At the hearing, the Plaintiff maintained that the joint defense doctrine simply does not apply to documents prepared by Tabyana Tours because the statute of limitations has expired and thus Tabyana Tours cannot be joined as a Defendant in this action. In addition, the Plaintiff argued that the Defendant's current position that Tabyana Tours and NCL have a joint defense is inconsistent with its prior position that Tabyana Tours, and not NCL is liable for the accident. Finally, in its Reply to the Motion, Plaintiff further argued that it has an extraordinary need for the Incident Report because: 1) the accident scene no longer exists; 2) the relevant evidence is located outside of the country and beyond the reach of this court's subpoena power, and: 3) the country where the evidence is located, Honduras, is in a state of unrest and travel to and from the country is severely restricted.

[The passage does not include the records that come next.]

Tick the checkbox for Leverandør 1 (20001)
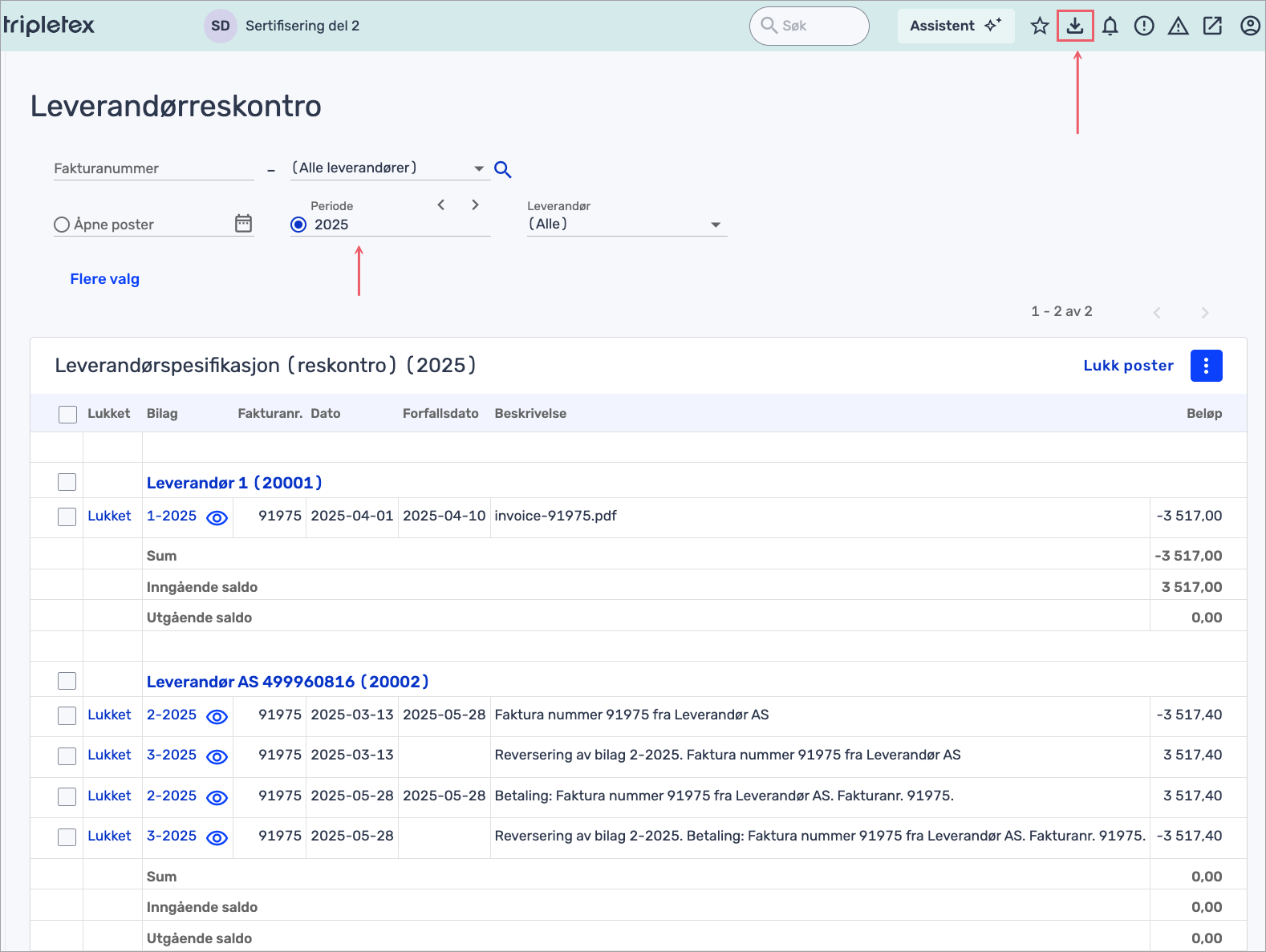The height and width of the screenshot is (952, 1266). pyautogui.click(x=67, y=482)
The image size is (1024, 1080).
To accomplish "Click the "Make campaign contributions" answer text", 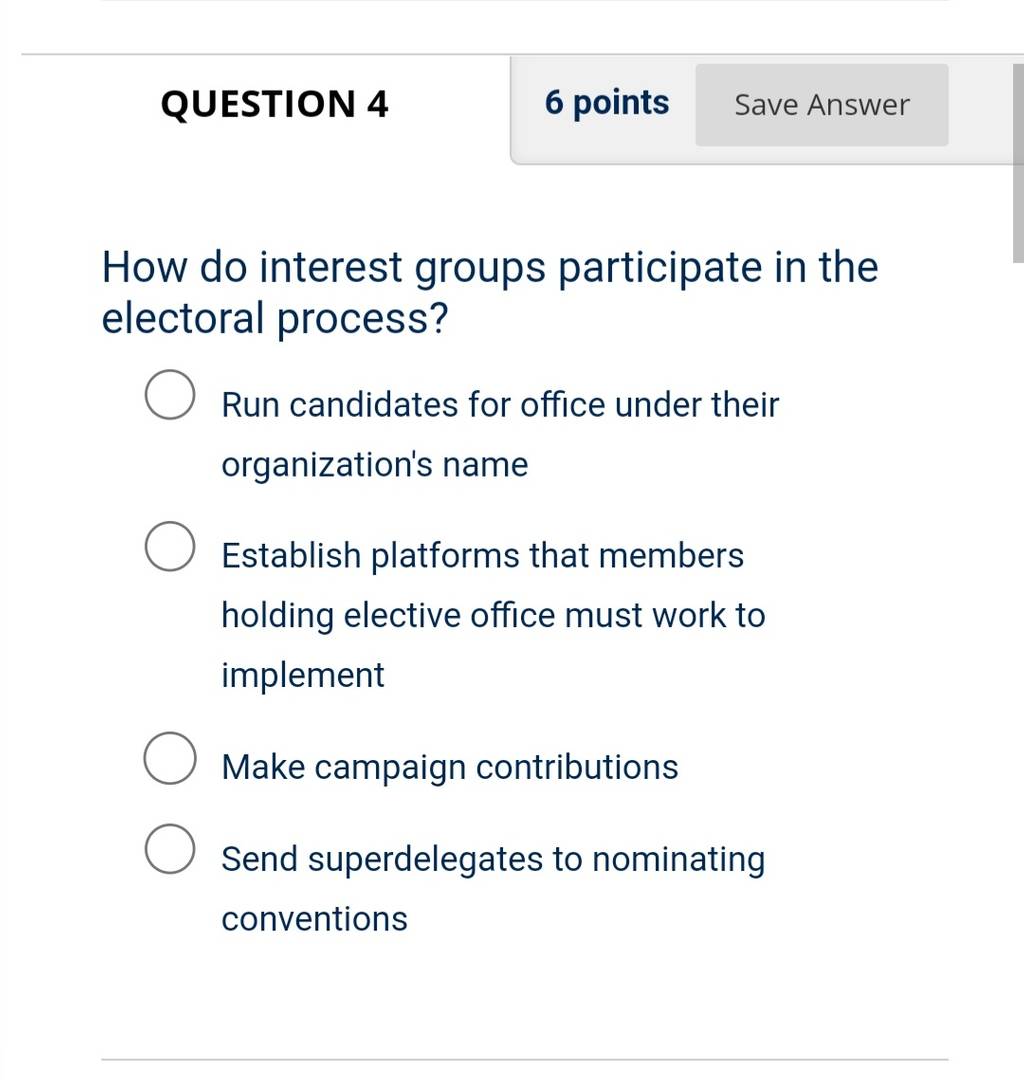I will coord(450,767).
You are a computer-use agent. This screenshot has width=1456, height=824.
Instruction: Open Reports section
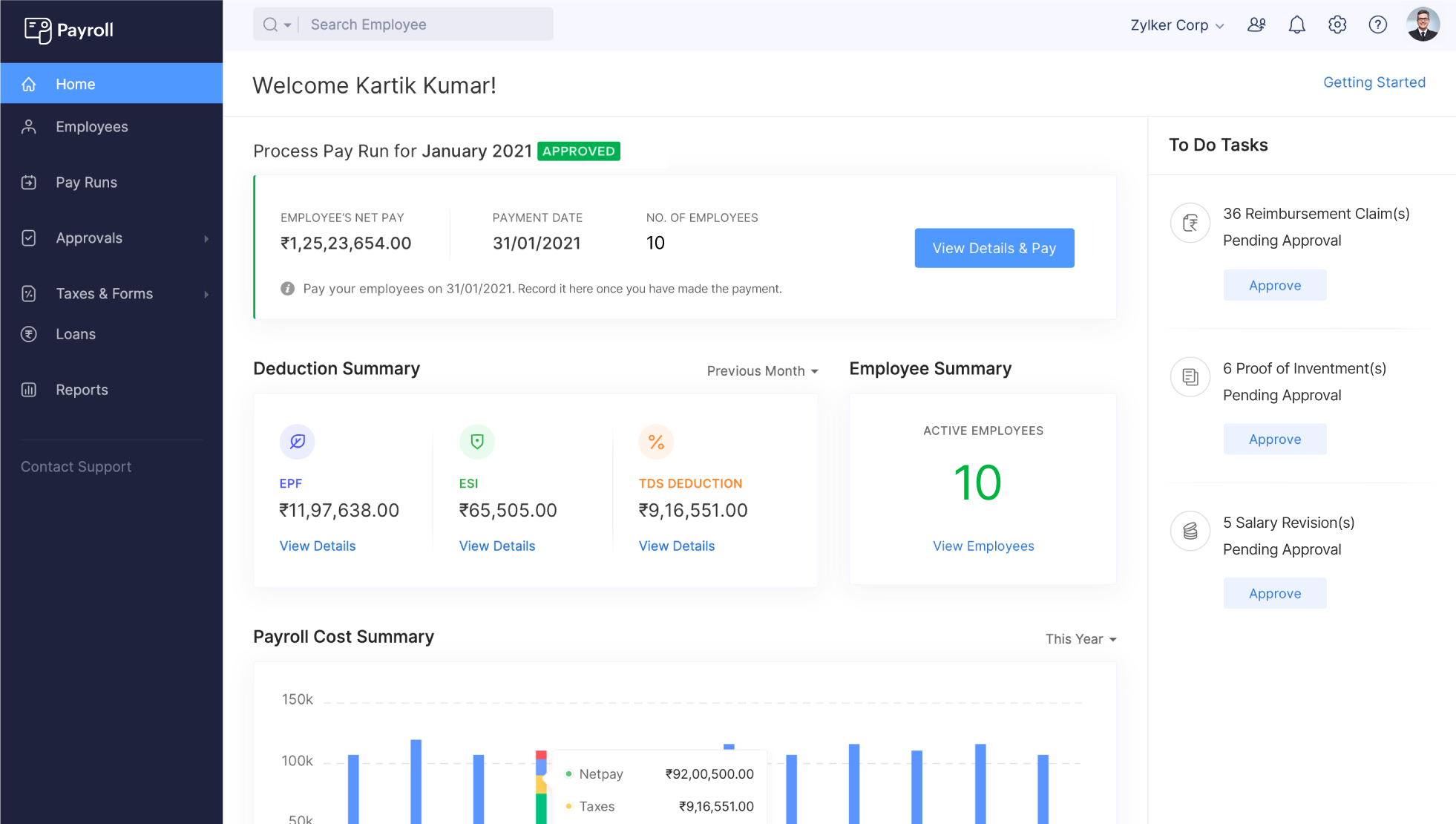[x=82, y=389]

In its Sur-Reply, the Defendant renewed its prior arguments regarding the reach of the joint defense work product privilege; and, further asserted that Plaintiff failed to meet its burden of undue hardship to compel production of the Report.

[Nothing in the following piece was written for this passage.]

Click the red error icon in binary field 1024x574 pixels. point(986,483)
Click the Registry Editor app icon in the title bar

In addition, pursuant to this Court's Omnibus Order, the Defendant submitted the Tabyana Incident Report to the undersigned for an in camera review. The Defendant also filed a key which indicates the job positions of several persons at NCL, and specifically identifies Ms. Kilgour as an employee in NCl's Corporate Counsel Department (DE # 82-2 at 1).
Based upon a review of the Tabyana Incident Report and the relevant case law, for the following reasons, the undersigned concludes that the Report was prepared by the Defendant or an agent of the Defendant in anticipation of litigation and is therefore protected from disclosure by the work product doctrine. In addition, the undersigned concludes that the Tabyana Incident Report is also entitled to work product protection under the joint defense theory of that doctrine.

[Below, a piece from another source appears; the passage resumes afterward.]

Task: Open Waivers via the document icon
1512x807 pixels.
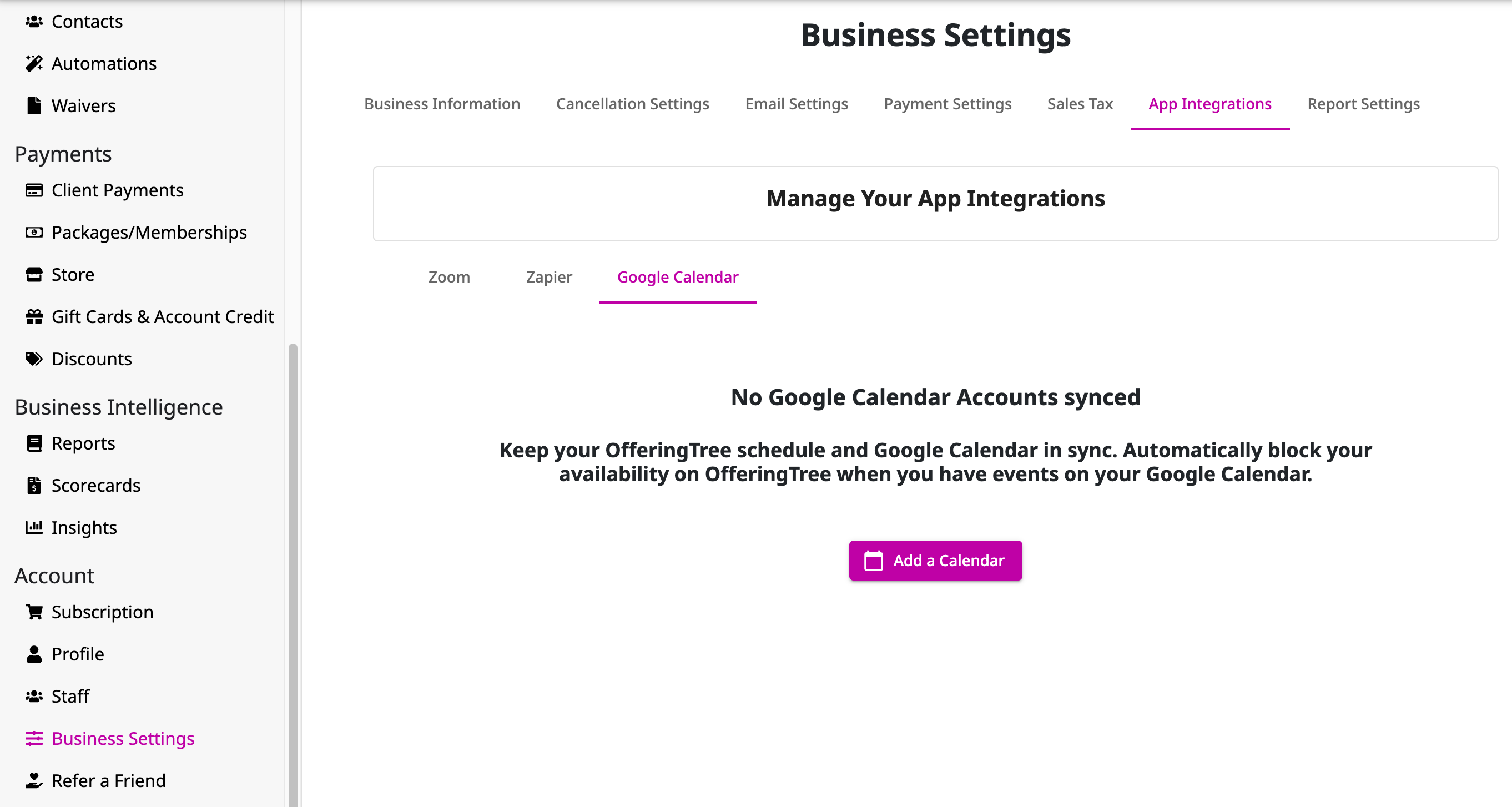Action: click(33, 105)
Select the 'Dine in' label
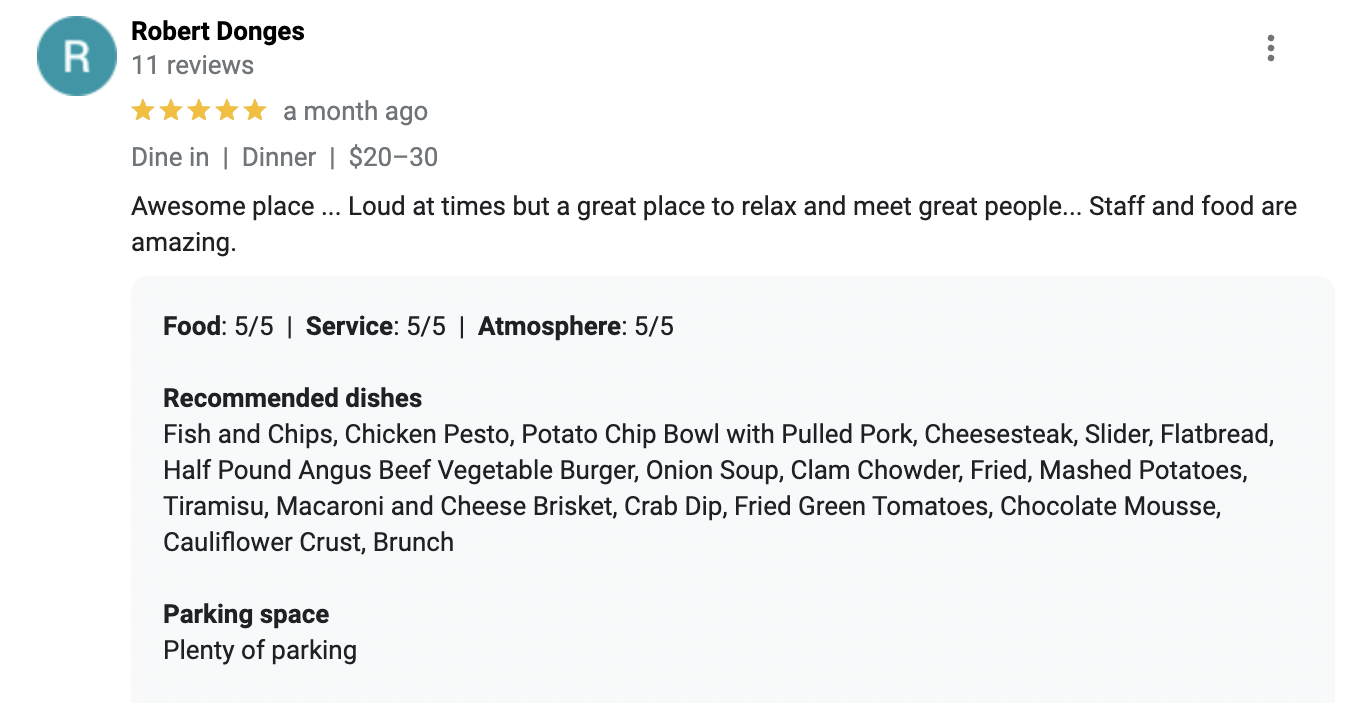 point(170,157)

2. The Tabyana Incident Report was prepared in anticipation of litigation
First, as to the preparation of the Tabyana Incident Report by the Defendant or its agent in anticipation of litigation, it is undisputed that the Tabyana Incident Report was prepared the day after the incident by the owner of the tour company who operated the Zip-line tour in which the incident occurred. The affidavit of Jane Kilgour makes clear that because this incident involved an NCL passenger, involved a fatal injury and occurred while on a tour conducted by one of the tour operators that NCL promoted through its Shore Excursions, the NCL policy, as determined by NCL's legal counsel, required that the tour operator prepare and submit a report to NCL in anticipation of litigation. The Plaintiff has not refuted Ms. Kilgour's statements regarding the NCL policy on this issue. Thus, the undersigned finds that the Report was created in anticipation of litigation and is therefore protected by the work product doctrine.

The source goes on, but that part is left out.